Reproduce the rows below without alteration, except that every occurrence of "GUI agent" is to be replaced with "interface agent".

-- Records start --

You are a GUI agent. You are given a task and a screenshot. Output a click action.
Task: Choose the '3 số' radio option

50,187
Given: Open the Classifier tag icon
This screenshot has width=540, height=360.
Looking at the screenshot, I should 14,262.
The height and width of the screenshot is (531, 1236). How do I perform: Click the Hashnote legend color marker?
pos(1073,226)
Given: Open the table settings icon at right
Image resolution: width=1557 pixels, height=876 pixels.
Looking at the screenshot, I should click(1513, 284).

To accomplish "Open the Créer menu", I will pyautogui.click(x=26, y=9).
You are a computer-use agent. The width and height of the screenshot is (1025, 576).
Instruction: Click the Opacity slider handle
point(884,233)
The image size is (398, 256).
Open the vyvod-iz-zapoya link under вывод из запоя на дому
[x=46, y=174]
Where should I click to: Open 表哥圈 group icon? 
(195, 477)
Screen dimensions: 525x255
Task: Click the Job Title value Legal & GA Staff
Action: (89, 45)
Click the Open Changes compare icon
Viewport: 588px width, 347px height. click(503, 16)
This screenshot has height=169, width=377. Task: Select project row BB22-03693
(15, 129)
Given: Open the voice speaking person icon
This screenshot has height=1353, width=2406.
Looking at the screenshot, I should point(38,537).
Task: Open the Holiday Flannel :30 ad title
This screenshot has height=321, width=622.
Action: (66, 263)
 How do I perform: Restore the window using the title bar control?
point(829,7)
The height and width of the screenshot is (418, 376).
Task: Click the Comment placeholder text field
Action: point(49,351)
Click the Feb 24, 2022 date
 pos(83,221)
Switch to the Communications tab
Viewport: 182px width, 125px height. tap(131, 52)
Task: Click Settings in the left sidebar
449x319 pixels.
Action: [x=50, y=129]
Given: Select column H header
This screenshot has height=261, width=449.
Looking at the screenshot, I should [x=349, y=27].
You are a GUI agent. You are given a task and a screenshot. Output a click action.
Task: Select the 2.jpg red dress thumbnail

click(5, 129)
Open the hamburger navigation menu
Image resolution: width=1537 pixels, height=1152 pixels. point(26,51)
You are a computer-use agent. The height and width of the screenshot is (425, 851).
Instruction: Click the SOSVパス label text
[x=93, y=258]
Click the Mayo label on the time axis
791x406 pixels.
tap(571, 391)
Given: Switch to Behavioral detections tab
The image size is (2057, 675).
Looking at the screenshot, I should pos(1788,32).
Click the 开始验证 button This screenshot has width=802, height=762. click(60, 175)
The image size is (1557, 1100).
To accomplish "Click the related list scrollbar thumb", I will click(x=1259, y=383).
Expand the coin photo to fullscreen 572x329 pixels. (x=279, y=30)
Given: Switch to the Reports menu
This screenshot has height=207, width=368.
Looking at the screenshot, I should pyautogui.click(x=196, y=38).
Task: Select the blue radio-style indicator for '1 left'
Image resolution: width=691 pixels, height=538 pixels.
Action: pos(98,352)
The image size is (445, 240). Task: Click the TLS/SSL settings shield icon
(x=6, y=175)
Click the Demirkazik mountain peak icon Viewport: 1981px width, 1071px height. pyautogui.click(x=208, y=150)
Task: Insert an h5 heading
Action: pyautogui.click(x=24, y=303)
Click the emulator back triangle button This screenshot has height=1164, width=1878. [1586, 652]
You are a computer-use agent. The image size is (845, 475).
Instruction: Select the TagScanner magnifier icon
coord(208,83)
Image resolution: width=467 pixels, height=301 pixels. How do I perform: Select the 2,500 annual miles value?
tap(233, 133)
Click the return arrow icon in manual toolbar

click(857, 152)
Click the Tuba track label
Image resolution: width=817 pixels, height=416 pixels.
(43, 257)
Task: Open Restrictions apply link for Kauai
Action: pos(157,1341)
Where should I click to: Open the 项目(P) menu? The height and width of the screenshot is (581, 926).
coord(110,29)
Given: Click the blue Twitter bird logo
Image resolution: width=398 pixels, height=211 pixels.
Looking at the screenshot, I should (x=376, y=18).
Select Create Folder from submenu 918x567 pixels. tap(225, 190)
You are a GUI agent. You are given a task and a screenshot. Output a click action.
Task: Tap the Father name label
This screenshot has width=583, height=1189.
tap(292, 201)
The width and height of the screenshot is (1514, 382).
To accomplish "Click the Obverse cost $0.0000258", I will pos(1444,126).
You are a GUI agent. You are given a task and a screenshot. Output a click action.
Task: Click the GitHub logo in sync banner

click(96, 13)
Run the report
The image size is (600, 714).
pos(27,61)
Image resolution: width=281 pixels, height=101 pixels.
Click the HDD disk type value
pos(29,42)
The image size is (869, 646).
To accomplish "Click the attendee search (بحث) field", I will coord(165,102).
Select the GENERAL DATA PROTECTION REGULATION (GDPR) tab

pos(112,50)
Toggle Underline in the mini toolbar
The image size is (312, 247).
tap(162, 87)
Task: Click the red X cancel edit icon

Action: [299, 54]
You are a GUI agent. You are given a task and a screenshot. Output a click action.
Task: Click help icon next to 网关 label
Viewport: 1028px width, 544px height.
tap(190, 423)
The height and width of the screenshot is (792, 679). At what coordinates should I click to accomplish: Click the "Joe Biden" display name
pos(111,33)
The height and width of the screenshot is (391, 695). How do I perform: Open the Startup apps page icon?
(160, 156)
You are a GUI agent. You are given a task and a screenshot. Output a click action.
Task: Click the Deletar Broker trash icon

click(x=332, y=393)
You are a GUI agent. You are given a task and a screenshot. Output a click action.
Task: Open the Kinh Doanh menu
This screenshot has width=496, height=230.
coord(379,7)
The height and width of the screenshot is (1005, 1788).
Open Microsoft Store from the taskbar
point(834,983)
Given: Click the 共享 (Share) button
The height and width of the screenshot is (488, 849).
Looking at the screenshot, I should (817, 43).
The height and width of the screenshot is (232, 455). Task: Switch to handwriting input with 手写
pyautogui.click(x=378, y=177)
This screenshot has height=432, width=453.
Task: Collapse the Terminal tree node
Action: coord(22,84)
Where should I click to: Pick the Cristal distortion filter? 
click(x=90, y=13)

-- Records end --

■ Worked solution:
You are a interface agent. You are given a task and a screenshot. Output a click action.
Task: Choose the '3 số' radio option

50,187
Given: Open the Classifier tag icon
This screenshot has width=540, height=360.
Looking at the screenshot, I should 14,262.
The height and width of the screenshot is (531, 1236). How do I perform: Click the Hashnote legend color marker?
pos(1073,226)
Given: Open the table settings icon at right
Image resolution: width=1557 pixels, height=876 pixels.
Looking at the screenshot, I should click(1513, 284).

To accomplish "Open the Créer menu", I will pyautogui.click(x=26, y=9).
You are a computer-use agent. The width and height of the screenshot is (1025, 576).
Instruction: Click the Opacity slider handle
point(884,233)
The image size is (398, 256).
Open the vyvod-iz-zapoya link under вывод из запоя на дому
[x=46, y=174]
Where should I click to: Open 表哥圈 group icon? 
(195, 477)
Screen dimensions: 525x255
Task: Click the Job Title value Legal & GA Staff
Action: (89, 45)
Click the Open Changes compare icon
Viewport: 588px width, 347px height. click(503, 16)
This screenshot has height=169, width=377. Task: Select project row BB22-03693
(15, 129)
Given: Open the voice speaking person icon
This screenshot has height=1353, width=2406.
Looking at the screenshot, I should point(38,537).
Task: Open the Holiday Flannel :30 ad title
This screenshot has height=321, width=622.
Action: (66, 263)
 How do I perform: Restore the window using the title bar control?
point(829,7)
The height and width of the screenshot is (418, 376).
Task: Click the Comment placeholder text field
Action: point(49,351)
Click the Feb 24, 2022 date
 pos(83,221)
Switch to the Communications tab
Viewport: 182px width, 125px height. tap(131, 52)
Task: Click Settings in the left sidebar
449x319 pixels.
Action: [x=50, y=129]
Given: Select column H header
This screenshot has height=261, width=449.
Looking at the screenshot, I should [x=349, y=27].
You are a interface agent. You are given a task and a screenshot. Output a click action.
Task: Select the 2.jpg red dress thumbnail

click(5, 129)
Open the hamburger navigation menu
Image resolution: width=1537 pixels, height=1152 pixels. point(26,51)
You are a computer-use agent. The height and width of the screenshot is (425, 851).
Instruction: Click the SOSVパス label text
[x=93, y=258]
Click the Mayo label on the time axis
791x406 pixels.
tap(571, 391)
Given: Switch to Behavioral detections tab
The image size is (2057, 675).
Looking at the screenshot, I should pos(1788,32).
Click the 开始验证 button This screenshot has width=802, height=762. click(60, 175)
The image size is (1557, 1100).
To accomplish "Click the related list scrollbar thumb", I will click(x=1259, y=383).
Expand the coin photo to fullscreen 572x329 pixels. (x=279, y=30)
Given: Switch to the Reports menu
This screenshot has height=207, width=368.
Looking at the screenshot, I should pyautogui.click(x=196, y=38).
Task: Select the blue radio-style indicator for '1 left'
Image resolution: width=691 pixels, height=538 pixels.
Action: pos(98,352)
The image size is (445, 240). Task: Click the TLS/SSL settings shield icon
(x=6, y=175)
Click the Demirkazik mountain peak icon Viewport: 1981px width, 1071px height. pyautogui.click(x=208, y=150)
Task: Insert an h5 heading
Action: pyautogui.click(x=24, y=303)
Click the emulator back triangle button This screenshot has height=1164, width=1878. [1586, 652]
You are a computer-use agent. The image size is (845, 475).
Instruction: Select the TagScanner magnifier icon
coord(208,83)
Image resolution: width=467 pixels, height=301 pixels. How do I perform: Select the 2,500 annual miles value?
tap(233, 133)
Click the return arrow icon in manual toolbar

click(857, 152)
Click the Tuba track label
Image resolution: width=817 pixels, height=416 pixels.
(43, 257)
Task: Open Restrictions apply link for Kauai
Action: pos(157,1341)
Where should I click to: Open the 项目(P) menu? The height and width of the screenshot is (581, 926).
coord(110,29)
Given: Click the blue Twitter bird logo
Image resolution: width=398 pixels, height=211 pixels.
Looking at the screenshot, I should (x=376, y=18).
Select Create Folder from submenu 918x567 pixels. tap(225, 190)
You are a interface agent. You are given a task and a screenshot. Output a click action.
Task: Tap the Father name label
This screenshot has width=583, height=1189.
tap(292, 201)
The width and height of the screenshot is (1514, 382).
To accomplish "Click the Obverse cost $0.0000258", I will pos(1444,126).
You are a interface agent. You are given a task and a screenshot. Output a click action.
Task: Click the GitHub logo in sync banner

click(96, 13)
Run the report
The image size is (600, 714).
pos(27,61)
Image resolution: width=281 pixels, height=101 pixels.
Click the HDD disk type value
pos(29,42)
The image size is (869, 646).
To accomplish "Click the attendee search (بحث) field", I will coord(165,102).
Select the GENERAL DATA PROTECTION REGULATION (GDPR) tab

pos(112,50)
Toggle Underline in the mini toolbar
The image size is (312, 247).
tap(162, 87)
Task: Click the red X cancel edit icon

Action: [299, 54]
You are a interface agent. You are given a task and a screenshot. Output a click action.
Task: Click help icon next to 网关 label
Viewport: 1028px width, 544px height.
tap(190, 423)
The height and width of the screenshot is (792, 679). At what coordinates should I click to accomplish: Click the "Joe Biden" display name
pos(111,33)
The height and width of the screenshot is (391, 695). How do I perform: Open the Startup apps page icon?
(160, 156)
You are a interface agent. You are given a task and a screenshot. Output a click action.
Task: Click the Deletar Broker trash icon

click(x=332, y=393)
You are a interface agent. You are given a task and a screenshot. Output a click action.
Task: Open the Kinh Doanh menu
This screenshot has width=496, height=230.
coord(379,7)
The height and width of the screenshot is (1005, 1788).
Open Microsoft Store from the taskbar
point(834,983)
Given: Click the 共享 (Share) button
The height and width of the screenshot is (488, 849).
Looking at the screenshot, I should (817, 43).
The height and width of the screenshot is (232, 455). Task: Switch to handwriting input with 手写
pyautogui.click(x=378, y=177)
This screenshot has height=432, width=453.
Task: Collapse the Terminal tree node
Action: coord(22,84)
Where should I click to: Pick the Cristal distortion filter? 
click(x=90, y=13)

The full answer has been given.